にゃんこむ

アルファ碁のにゃんこむのレビュー・感想・評価

アルファ碁(2017年製作の映画)
3.9
アルファ碁とはGoogle DeepMindによって開発されたコンピュータ囲碁プログラムのこと。
2015年に人間のプロ囲碁棋士とハンディキャップなしの対戦で初めて勝ったコンピュータープログラムとして有名になりました。

これは、『囲碁でプロに勝つという目標を持ち、実際に偉業を達した技術者達』と『囲碁のプロで囲碁を業としながらもプログラムに負けてしまった人々』の明暗を描いた作品です。

将棋なんかは、ファミコンの時代からNPCが相手になって対戦できたりしましたよね。囲碁のファミコン版が出ていたかは知りませんが、少なくともスーファミくらいでは出ているはず。そう考えるとただ囲碁を打つソフトというだけではなく、『プロに勝つ』というハードルがいかに高かったかが伺えます。
囲碁は基本的なルールくらいしか知らず、最初から最後までプレイしたことは一回も無いのですが、非常に複雑で戦略的な思考を必要とするボードゲームだそうです。
チェスなどと比べて石を置く選択肢がはるかに多く、闇雲に検索するだけではコンピュータは勝てないと思われていました。
けれどもAI技術が発達し、プログラムが自分自身との対局を何万回と繰り返す事で学習し、強くなる仕組みが出来たことで、その強さは飛躍的に上がります。
このドキュメンタリーを観ていて驚いたのは、アルファ碁の開発チームがなぜアルファ碁がその手を打ったのかまったくわからないのです。プログラム上のミスなのか、戦略なのか、開発者にもわからないって、何だか恐ろしささえ感じます。
技術がもっと進化してアルファ碁が導き出した答えの根拠を示せるようになると面白いのになぁと思いました。

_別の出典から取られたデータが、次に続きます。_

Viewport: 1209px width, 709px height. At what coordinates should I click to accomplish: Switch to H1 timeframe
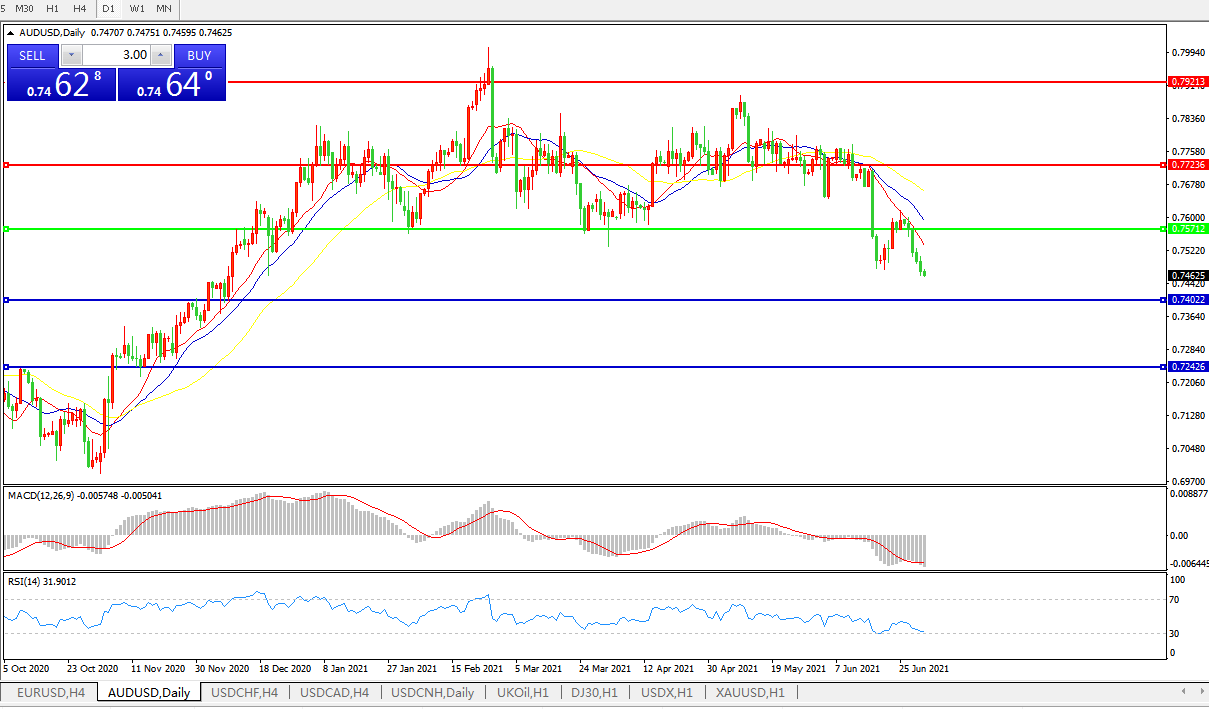click(53, 8)
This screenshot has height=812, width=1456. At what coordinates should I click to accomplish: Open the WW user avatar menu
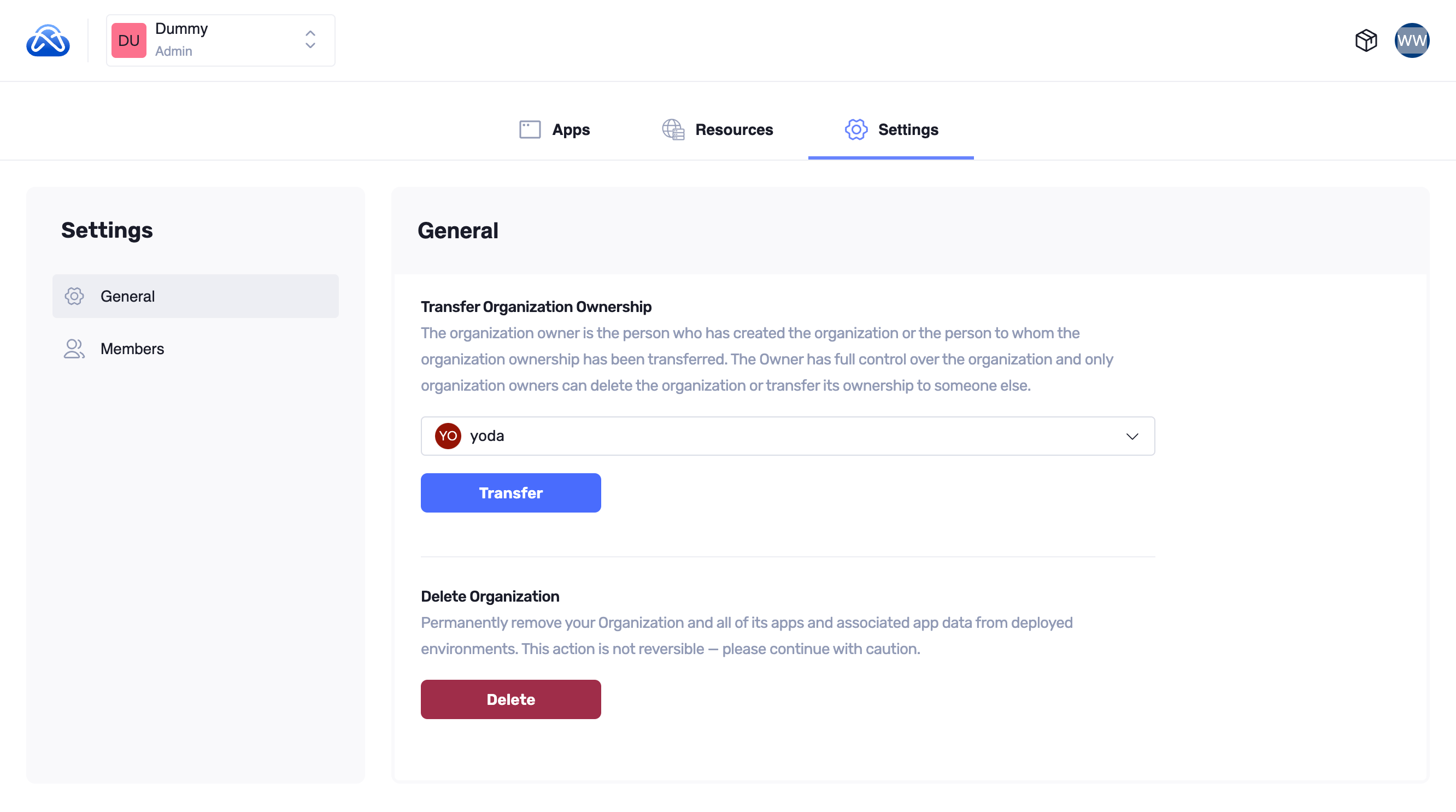click(1411, 40)
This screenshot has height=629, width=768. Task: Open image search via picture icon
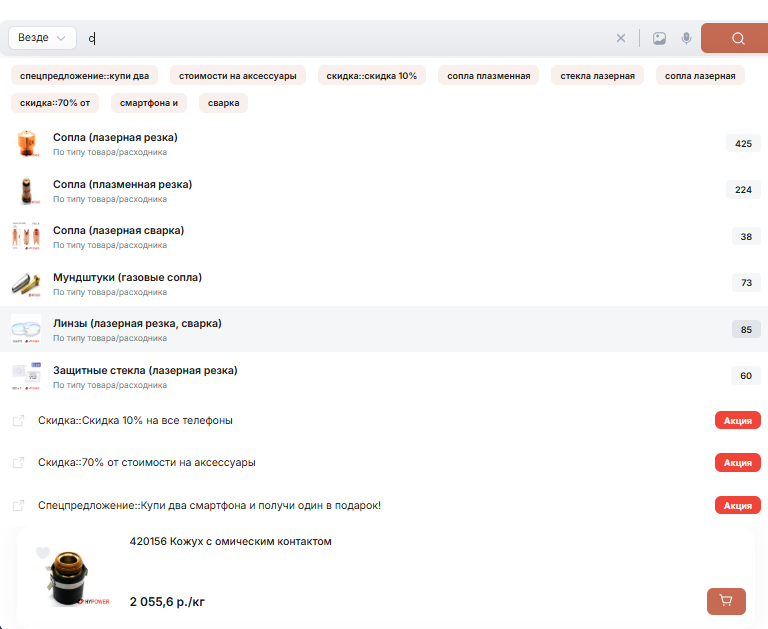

この作品の面白いところは、ただ凄い機械を紹介するだけではなく、機械に敗れてしまったプロの心情や悲壮感が漂うところです。
勝つものがいれば負けるものがいる。
たかがコンピューターのプログラム。それに負けてしまった自分の存在意義とは……?

さらには、一度負ければコンピューターはそれを分析し、もっと良い手を考え出します。
人間が寝ているときにも食事をする時にも、信じられないような回数の訓練をこなし、もっともっと強くなる。
そうなると人間の勝ち目なんか無くなってしまう。もう絶望的です。
囲碁だけではなく、今後もプログラムに負けるジャンルが増えてくると思います。
そうなったときに、人間はどうするのか自分達はどうするのかを考えられる良作でした。